La APCCh ha sido hasta los años ochenta considerada cismática porque, si bien había conservado la liturgia tradicional, como consecuencia de su rechazo a reconocer a Pío XII como papa después del 1 de Octubre de 1949 (día de la victoria de Mao Zedong), no reconoce dogmáticamente la Asunción de María, ninguna de las canonizaciones posteriores a ese año (para ellos, San Pío X aún permanece como beato), ni las encíclicas Hauriétis Aquas ni Ad Cœli Regínam sobre el Sagrado Corazón de Jesús y la Realeza de Santa María respectivamente; además de que permanece silente ante las políticas de control de la natalidad impuestas por el partido. Después de los ochenta, cuando se desvanecían en gran parte los efectos de la Revolución Cultural (que golpeó también a la APCCh), reconocieron los documentos del Vaticano II y su liturgia, que los clandestinos ya habían aceptado -primero tenían que importar las traducciones desde Hong Kong y de Taiwán, pero luego se comenzaron a imprimir localmente- (lo que ha llevado al Vaticano a concluir que no hay cisma como tal). Incluso, en el año 2005, las autoridades comunistas permitieron que se oficiaran memoriales fúnebres por la muerte de Wojtyla.
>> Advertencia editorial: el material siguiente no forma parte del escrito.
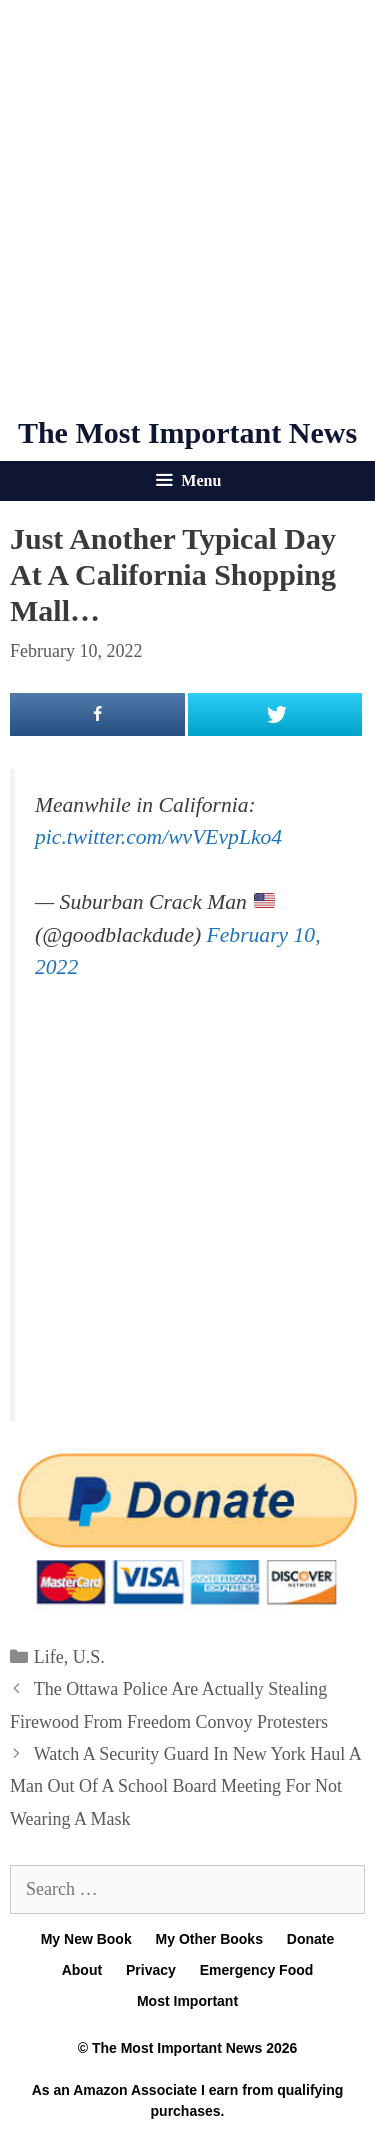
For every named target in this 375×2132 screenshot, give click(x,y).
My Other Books (209, 1939)
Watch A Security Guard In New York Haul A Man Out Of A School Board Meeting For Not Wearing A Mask (185, 1786)
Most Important (187, 2001)
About (82, 1970)
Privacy (151, 1970)
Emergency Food (257, 1970)
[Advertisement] (187, 207)
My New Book (86, 1939)
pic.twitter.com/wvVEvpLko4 (158, 837)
Un elemento adicional es que China, en el aspecto geopolítico y económico, está fortaleciéndose como potencia, tanto por el proteccionismo de Donald Trump en los EE.UU. como por las sanciones contra la Rusia de Putin (su aliado militar) por parte de Occidente, la implementación de una Ruta marítima de la Seda mediante la compra de puertos (como El Pireo en Grecia, Róterdam en los Países Bajos, Amberes en Bélgica, entre otros), megaobras de ingeniería (el proyecto del canal de Nicaragua y una alianza de explotación petrolera en Venezuela), y acuerdos binacionales (el establecimiento de una base militar en Yibuti y otra en Pakistán). La única condición para establecer o afianzar relaciones con Pekín, es una sola: Dejar de reconocer a Taiwán como Estado soberano.
  
Como católicos, recordemos las palabras de Pío XI en su encíclica Divíni Redemptóris (19 de Marzo de 1937):
«Procurad, venerables hermanos, con sumo cuidado que los fieles no se dejen engañar. El comunismo es intrínsecamente malo, y no se puede admitir que colaboren con el comunismo, en terreno alguno, los que quieren salvar de la ruina la civilización cristiana».
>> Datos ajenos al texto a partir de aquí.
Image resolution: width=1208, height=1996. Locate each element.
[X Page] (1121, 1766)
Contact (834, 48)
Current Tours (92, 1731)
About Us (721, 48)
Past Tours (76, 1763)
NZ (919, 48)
Y el decreto del Santo Oficio del 1 de Julio de 1949:
«A la pregunta: Si todo fiel cristiano que profese la doctrina materialista y anticristiana del comunismo, y especialmente quien la defienda o propague, por ese solo hecho, como quien apostata de la Fe Católica, incurre en excomunión reservada especialmente a la Sede Apostólica - Afirmativo».
En conclusión, se puede y debe decir que la APCCh nunca estuvo en cisma... respecto de la herejía conciliar; y que Bergoglio es a las claras un comunista tanto en sus palabras como en sus obras. Pero esta jugada le costará supremamente cara. Y hemos de estar expectantes, que el Segundo Advenimiento está cerca.
 
Para esta reflexión, fueron tomados elementos de LA FM, EL CONFIDENCIAL, SOUTH CHINA MORNING POST, TRADITION IN ACTION y CONTANDO ESTRELLAS, entre otros. La caricatura es de GLORIA.TV

JORGE RONDÓN SANTOS
24 de Septiembre de 2018.
Fiesta de Nuestra Señora de la Merced.